She tried to focus on the world around her. Black. No glittering brass or deep rose-colored wood of the boiler room. And it was cold. They were outside again. He was carrying her back to the cavern.
She rested her head against his shoulder and closed her eyes. His words fell around her like a gentle net, holding her close, keeping her there, anchored in her own thoughts, in her own skin, away from the clawing pain.
Distantly, she heard the sounds of other voices. Mr. Hunt’s low growl, Mae being calm as ever.
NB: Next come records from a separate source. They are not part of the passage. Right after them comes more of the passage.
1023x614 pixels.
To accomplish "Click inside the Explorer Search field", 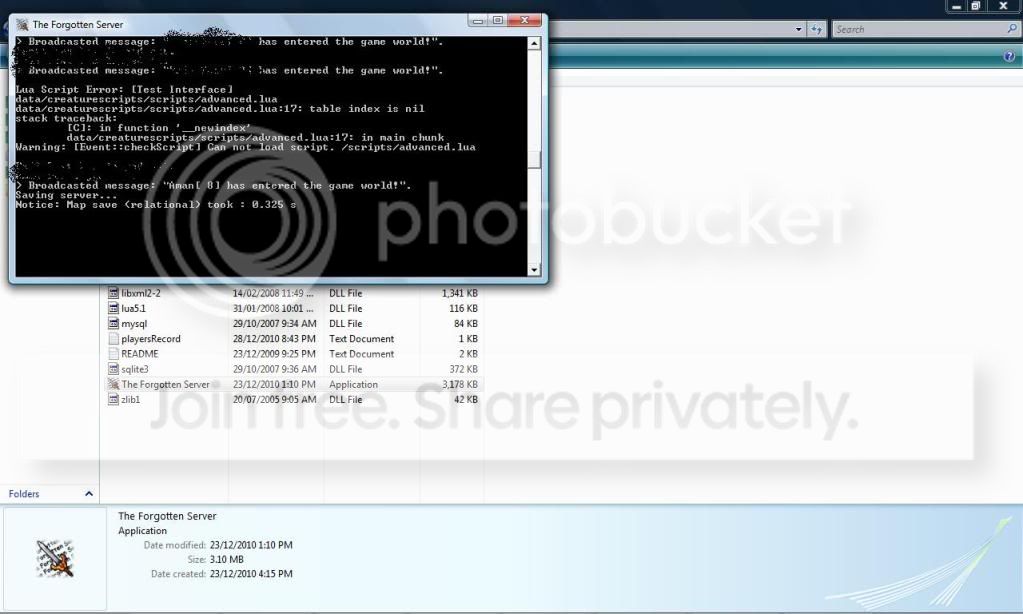I will (919, 29).
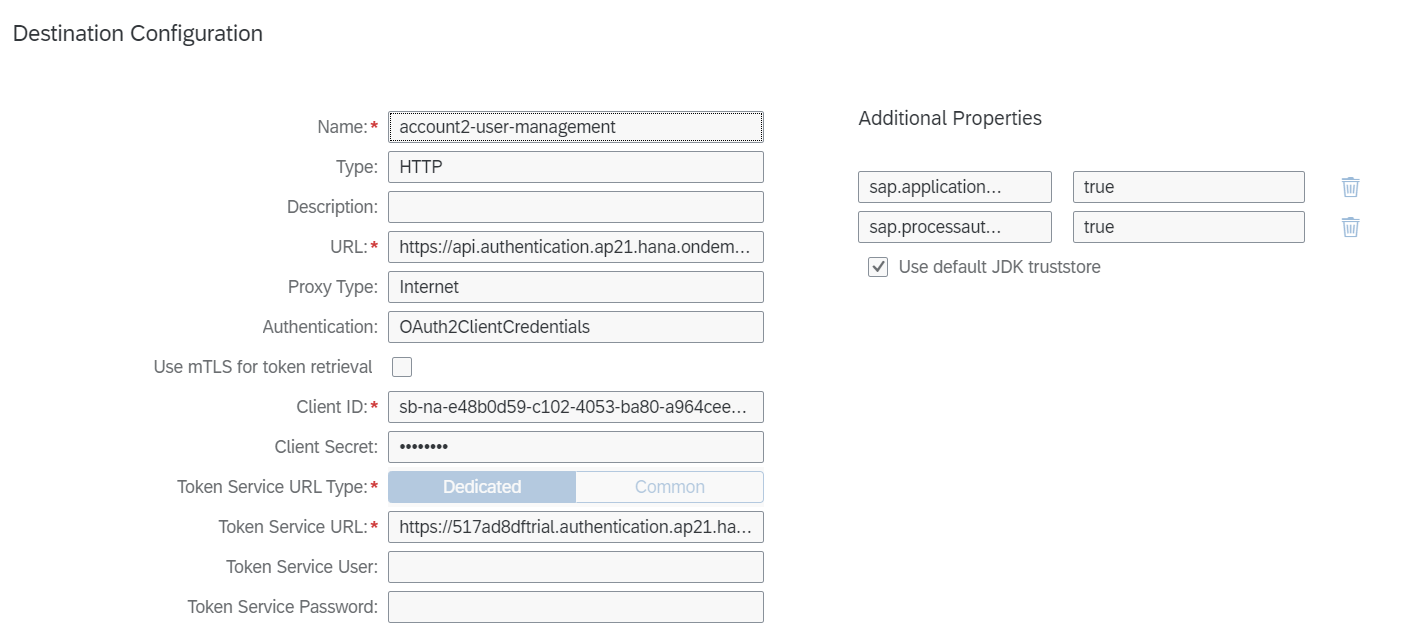Switch token service URL type to Common
The width and height of the screenshot is (1411, 640).
coord(669,487)
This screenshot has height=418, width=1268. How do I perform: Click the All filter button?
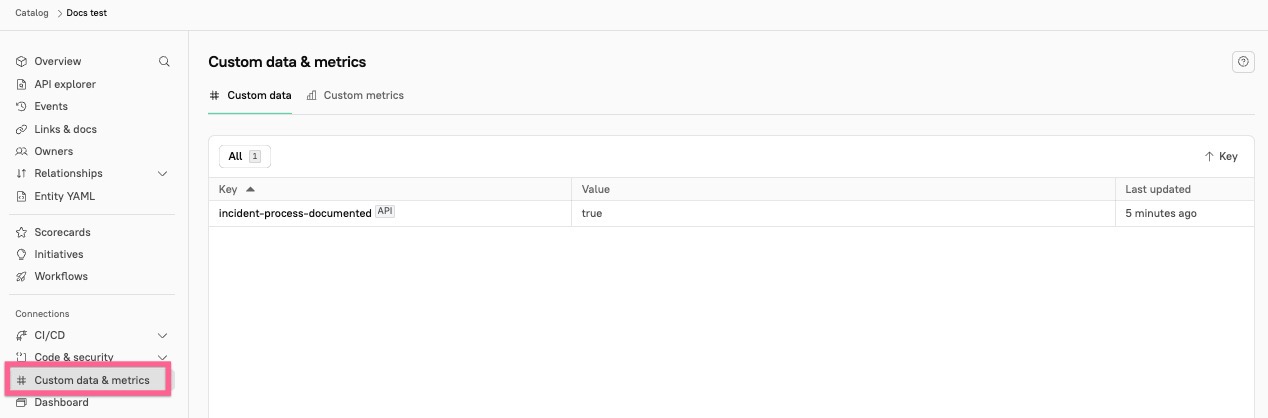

She wanted to tell them not to fuss over her so, but by the time she got the words together, she was lying down on the cot again, and Mae was urging her to drink as much as she could out of the cup she held to her lips.
Rose drank the cup dry. “Thank you,” she whispered.
“I’m going to repack your shoulder as soon as that starts working,” Mae said. “Don’t worry. You’ll be asleep soon.”
Mae moved to set the cup to one side and she could see Cedar Hunt and Lee Cage both standing at the foot of her bed, facing each other, and neither one of them looking happy with the other.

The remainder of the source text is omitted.